Presse- und Blogschau 06.12.-12.12.2012

 

Zahlreiche rechtsextreme Angriffe in NRW +++ Mit Flüchtlingen ins Dresdner Stadion +++ Kontroverse um DFL-Sicherheitspapier geht weiter +++ Festnahmen wegen rassistischer Gesten und Sprüche in Großbritannien +++ Gerademachen gegen Nazis in Hamburg +++ Emre droht Haftstrafe wegen rassistischer Beleidigungen +++ Rechtspopulisten rollen Integrationsdebatte nach Tod des niederländischen Linienrichters wieder auf

Die wöchentliche Presse- und Blogschau von fussball-gegen-nazis.de

Gewalt durch rechtsextreme Fußballanhänger - Back Up registriert zahlreiche Angriffe in NRW

Bei vielen rechtsextremen Angriffen, die in Nordrhein-Westfalen (NRW) im zurückliegenden Jahr stattgefunden haben, sind die Täter aktive Fußballanhänger.
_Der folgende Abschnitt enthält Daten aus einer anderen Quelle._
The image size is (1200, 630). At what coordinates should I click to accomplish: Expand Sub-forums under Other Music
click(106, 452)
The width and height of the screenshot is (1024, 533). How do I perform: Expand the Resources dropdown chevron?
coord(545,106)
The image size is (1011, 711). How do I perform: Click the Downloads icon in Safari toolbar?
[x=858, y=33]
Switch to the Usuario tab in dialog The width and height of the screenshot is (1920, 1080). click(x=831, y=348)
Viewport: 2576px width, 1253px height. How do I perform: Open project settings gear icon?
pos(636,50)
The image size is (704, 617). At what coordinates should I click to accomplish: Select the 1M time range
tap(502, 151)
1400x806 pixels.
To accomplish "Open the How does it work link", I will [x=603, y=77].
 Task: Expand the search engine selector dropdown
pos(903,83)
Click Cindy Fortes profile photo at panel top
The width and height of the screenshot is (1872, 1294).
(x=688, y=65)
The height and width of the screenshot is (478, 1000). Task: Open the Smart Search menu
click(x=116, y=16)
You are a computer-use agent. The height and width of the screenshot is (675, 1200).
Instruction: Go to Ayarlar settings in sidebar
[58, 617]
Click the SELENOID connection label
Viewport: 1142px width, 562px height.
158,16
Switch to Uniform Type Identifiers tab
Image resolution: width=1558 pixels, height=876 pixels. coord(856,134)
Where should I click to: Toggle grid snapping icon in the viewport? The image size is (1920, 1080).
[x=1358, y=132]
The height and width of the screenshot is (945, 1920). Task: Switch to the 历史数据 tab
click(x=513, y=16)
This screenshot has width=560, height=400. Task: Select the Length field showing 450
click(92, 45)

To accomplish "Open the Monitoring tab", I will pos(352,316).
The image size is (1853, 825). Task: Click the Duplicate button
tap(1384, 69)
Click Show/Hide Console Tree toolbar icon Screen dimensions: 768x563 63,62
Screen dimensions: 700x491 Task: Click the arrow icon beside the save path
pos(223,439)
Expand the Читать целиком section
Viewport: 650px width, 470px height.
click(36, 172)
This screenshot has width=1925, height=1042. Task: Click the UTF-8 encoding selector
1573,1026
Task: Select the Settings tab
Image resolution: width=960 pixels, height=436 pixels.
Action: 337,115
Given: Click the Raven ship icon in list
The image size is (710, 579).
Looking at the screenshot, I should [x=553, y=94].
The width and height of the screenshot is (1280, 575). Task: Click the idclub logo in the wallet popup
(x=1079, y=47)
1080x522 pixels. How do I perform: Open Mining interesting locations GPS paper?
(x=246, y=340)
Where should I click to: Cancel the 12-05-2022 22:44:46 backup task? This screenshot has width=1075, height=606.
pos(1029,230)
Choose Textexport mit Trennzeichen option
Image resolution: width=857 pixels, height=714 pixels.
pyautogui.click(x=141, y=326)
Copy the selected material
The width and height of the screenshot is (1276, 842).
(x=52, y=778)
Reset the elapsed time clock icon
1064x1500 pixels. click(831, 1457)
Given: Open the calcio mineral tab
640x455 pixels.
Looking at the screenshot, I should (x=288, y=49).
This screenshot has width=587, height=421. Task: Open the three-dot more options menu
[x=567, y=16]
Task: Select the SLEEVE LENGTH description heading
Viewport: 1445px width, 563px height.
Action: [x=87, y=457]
Darauf weist Back Up hin, die erste Beratungsstelle für Opfer rechtsextremer Gewalt in NRW. "Immer wieder schlagen Neonazis zu, die sich auch in Ultra-Gruppen oder Fanclubs verschiedener regionaler Fußballvereine organisieren", sagt Claudia Luzar, die wissenschaftliche Leiterin von Back Up. Die Opfer der Rechtsextremisten sind zumeist Migranten oder linksalternative Jugendliche – auch aus dem Fußballumfeld. "Diese Angriffe finden in der Regel weit außerhalb der Stadien statt, und werden deshalb weder von der Polizei noch von den Vereinen in einen Fußballzusammenhang gebracht." Die Neonazis unter den Fußballanhängern führen demnach einen gewalttätigen Raumkampf um ihren jeweiligen lokalen Einfluss.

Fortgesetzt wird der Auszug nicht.